Nothing that happens is ever forgotten, even if you can't remember it.

No 339 - Spirited Away (Sen to Chihiro no Kamikakushi)
Director - Hayao Miyazaki

I love Studio Ghibli. I love Miyazaki. He, and his studio, have rekindled a love and excitement about cartoons. It is almost the same thrill I got as a child watching Disney.

Like most Westerners of my generation (though by no means all), I came to discover Ghibli through the release of Spirited Away. It is by no means my favourite, but they're in the list so I can talk about them later. It is, however, my first Ghibli film and so it should be the first one I watch.

I've watched this film several times before in both English and Japanese. For while I have really strong views on dubbing, they don't cross over to animation and I frequently watch the dubbed cartoon (after all lip synch is less of an obvious issue). I have decided to watch the dubbed version this time for 2 reasons:
When I first saw it at the cinema it was the American dub, therefore this is the version that I believe would have been most seen.
Secondly Davigh Chase's voice is far far far less annoying than Rumi Hiragi who plays Chihiro as very screechy. I want to like Chihiro, not want her to be muted.

What I like about Studio Ghibli is that they never go out to make Kid's films. They go out to tell stories. Some of their stories (like the upcoming Ponyo) are more aimed at children, whilst others (such as Princess Mononoke or Grave of the Fireflies) certainly aren't. This one falls in the middle, as it is quite a simple and beautiful love story, but filled with a lot of complex Japanese folklore and mythology.

Simply paraphrased, the film follows a small girl called Chihiro, who is lured to a resort for spirits. Here her parents are turned into pigs, she is forced to work in the bath house until she earns the right to be freed.
There is a love story between her and a mysterious boy/dragon called Haku. There is also an awful lot of talk of spirits and witches and magic, aspects that are deep in the culture and mythology of Japan but are quite alien to my western eyes. However, as I watch more Ghibli films, I'm becoming a bit more experienced with the Japanese spirit world and I recognised familiar themes.
Spirits such as the Spring spirits (large lumbering chicks with vacant stares and hats made of leaves) remind me of Totoro, Ghibli's most famous spring spirit. Totoro's soot sprites also make a return in this. However, this is still a world with only one human character, and no real attempt at explaining who or what the other characters are.

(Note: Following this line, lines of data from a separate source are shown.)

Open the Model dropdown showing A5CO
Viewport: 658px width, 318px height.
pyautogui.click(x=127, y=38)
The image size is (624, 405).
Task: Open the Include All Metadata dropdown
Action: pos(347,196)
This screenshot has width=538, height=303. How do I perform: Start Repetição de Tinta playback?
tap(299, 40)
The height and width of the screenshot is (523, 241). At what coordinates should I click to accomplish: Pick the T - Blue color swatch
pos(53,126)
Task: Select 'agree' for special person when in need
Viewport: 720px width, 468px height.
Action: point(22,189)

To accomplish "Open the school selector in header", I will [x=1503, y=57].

The point I'm trying to make here is that despite an unusual central concept (or perhaps BECAUSE of an unusual central concept) the film captured the western audience and flung Ghibli's back catalog into the public's attention. I love Disney, I really really do - to probably quite an uncool degree - however come 2001, their animation department was pretty much dead (I believe Atlantis was their 2001 release... hardly a Disney classic). So this film came with an epic story, insane characters and beautiful animation and shook up the animation kings.
It bodes well that John Lasseter, one of the key brains behind Pixar and the now king and daddy of Disney's creative department, is a huge Ghibli fan and produced Spirited Away's anglification.

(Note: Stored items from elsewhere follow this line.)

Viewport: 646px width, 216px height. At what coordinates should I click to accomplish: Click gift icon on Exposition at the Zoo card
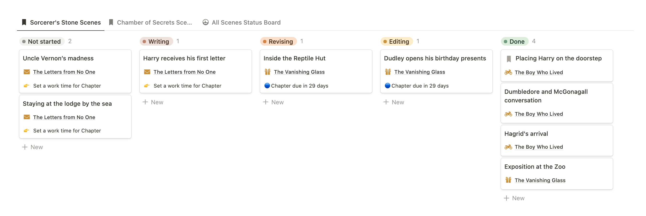coord(508,180)
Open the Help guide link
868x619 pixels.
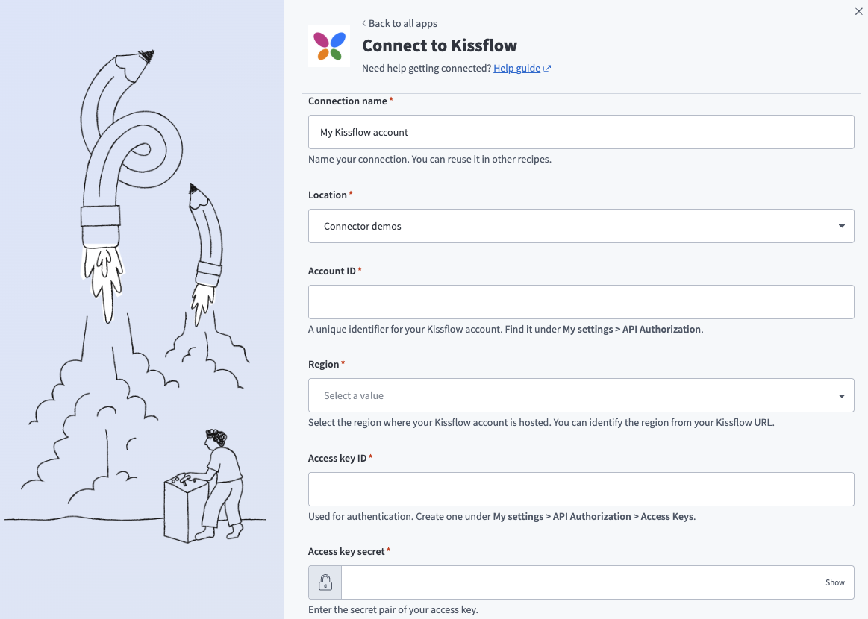click(516, 69)
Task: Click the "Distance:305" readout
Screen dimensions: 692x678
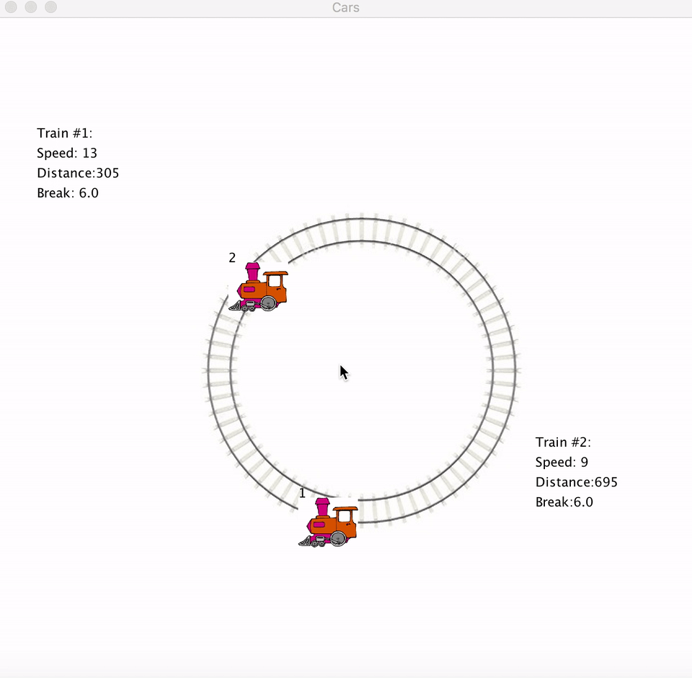Action: (x=78, y=173)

Disney believed that hand drawn animation was on the way out, and that all stories would be moving to computer animation. This is a belief not shared by Mr Lasseter (check out his new ideas for upcoming Disney. Including the proper old school feeling The Princess and The Frog) but was also trounced by Spirited Away.
The animation is beautiful. Truly stunning and should best be admired when checking out the backgrounds. I'm aware that this is a bit of a geeky thing to say, but the backgrounds are stunning. If you haven't seen the film, have a look at the trailer HERE. The animation is quite subtle, rather than the bold lines of Western animation, colours meld into each other and provide an almost watercolour feeling, contrasting boldly with the main characters. Also, check out the stink spirit in Spirited Away. Then go and check out the cursed boar in Mononoke, or the Shadow spies in Howl's Moving Castle or the collapsing giant in Nausicaa. Ghibli love drawing pustulous masses of slime, oozing all over the place and they do it so very very well. It is even more amazing when you think that everything is hand drawn as Miyazaki doesn't believe in using CGI enhancements. Hell, even ALADDIN was using CGI enhancements.

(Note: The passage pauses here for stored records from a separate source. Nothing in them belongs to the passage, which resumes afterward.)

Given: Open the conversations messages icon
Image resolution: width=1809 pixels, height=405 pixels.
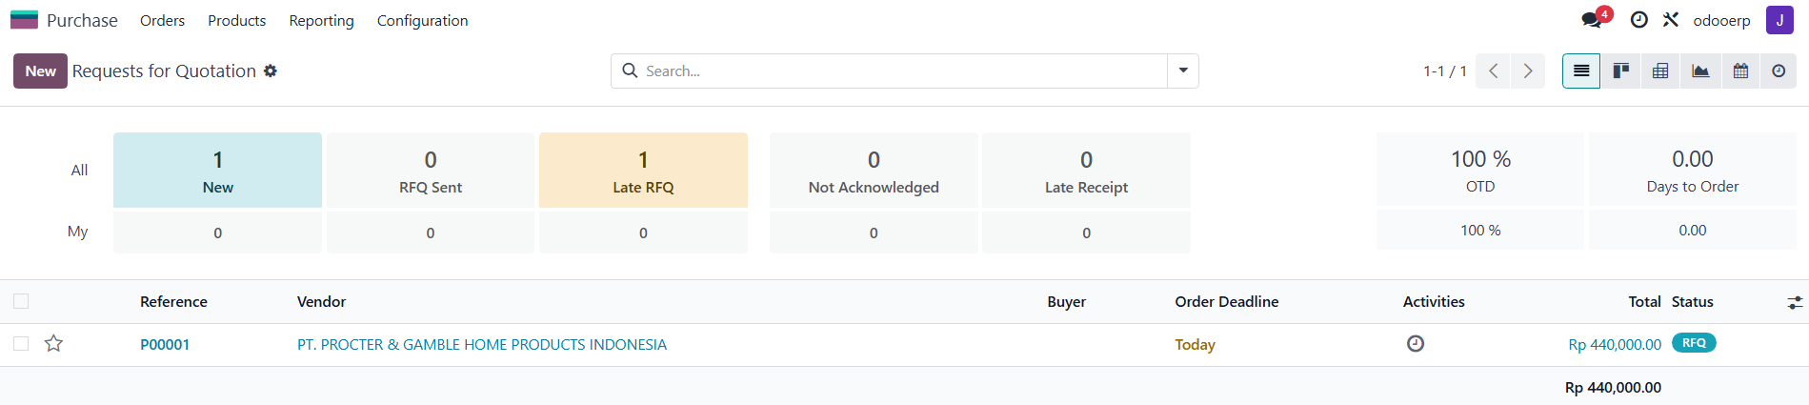Looking at the screenshot, I should [x=1593, y=19].
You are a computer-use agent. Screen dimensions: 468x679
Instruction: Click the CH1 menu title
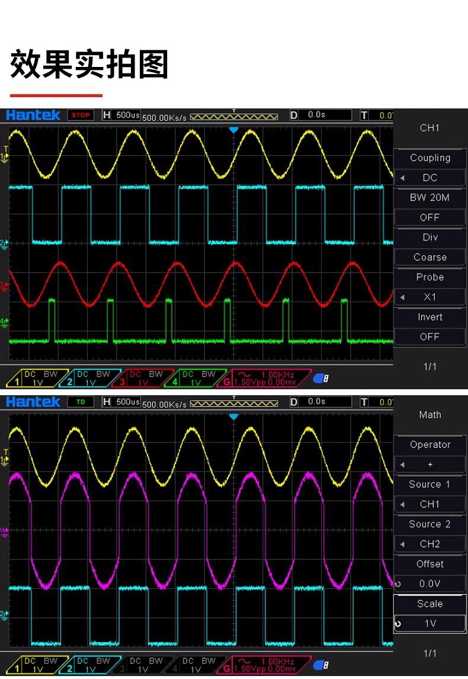(430, 128)
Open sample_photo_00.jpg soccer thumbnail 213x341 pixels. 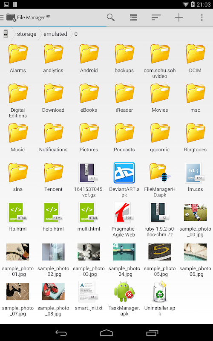pyautogui.click(x=195, y=220)
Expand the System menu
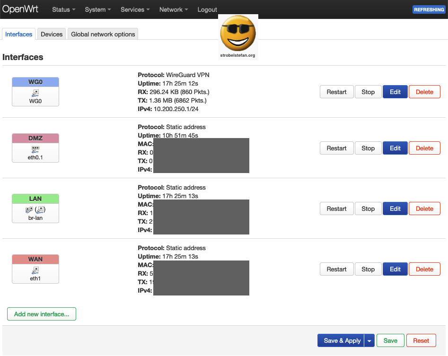448x356 pixels. pos(98,9)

But the final thing I want to talk about, is the sheer imagination of the film (a point I've touched on several times). Without researching Japanese folklore, it is difficult to know what elements were adopted from existing stories, but the tale is incredibly brave. What I love about it is the sheer number of lavish and extravagant characters who appear to be there solely to be extras. The sheer amount of character design is incredible, it makes me think of Del Toro's market scene in Hellboy 2. Only spread out for most of a film.
The vast a varied cast of monsters, ghosts and freaks helps to fully engross the viewer in a surreal and yet believable world. A world where scale doesn't seem to mean anything or where people can travel as small strips of flying origami (paper cutting people to death) or where a love story happens between a child and a river.

Allow me to repeat myself. The central love story is between a small child. And a river.

Yet, whilst that is a very strange thing to type - it makes perfect sense in the film. Surely, that is the true magic of Spirited Away. It creates an elegant story full of fantastic witches and demons and spirits and frogmen. It paints this world in such a beautiful palette. But the true magic is, you believe a girl and a river could fall in love.

And that is one hell of a triumph.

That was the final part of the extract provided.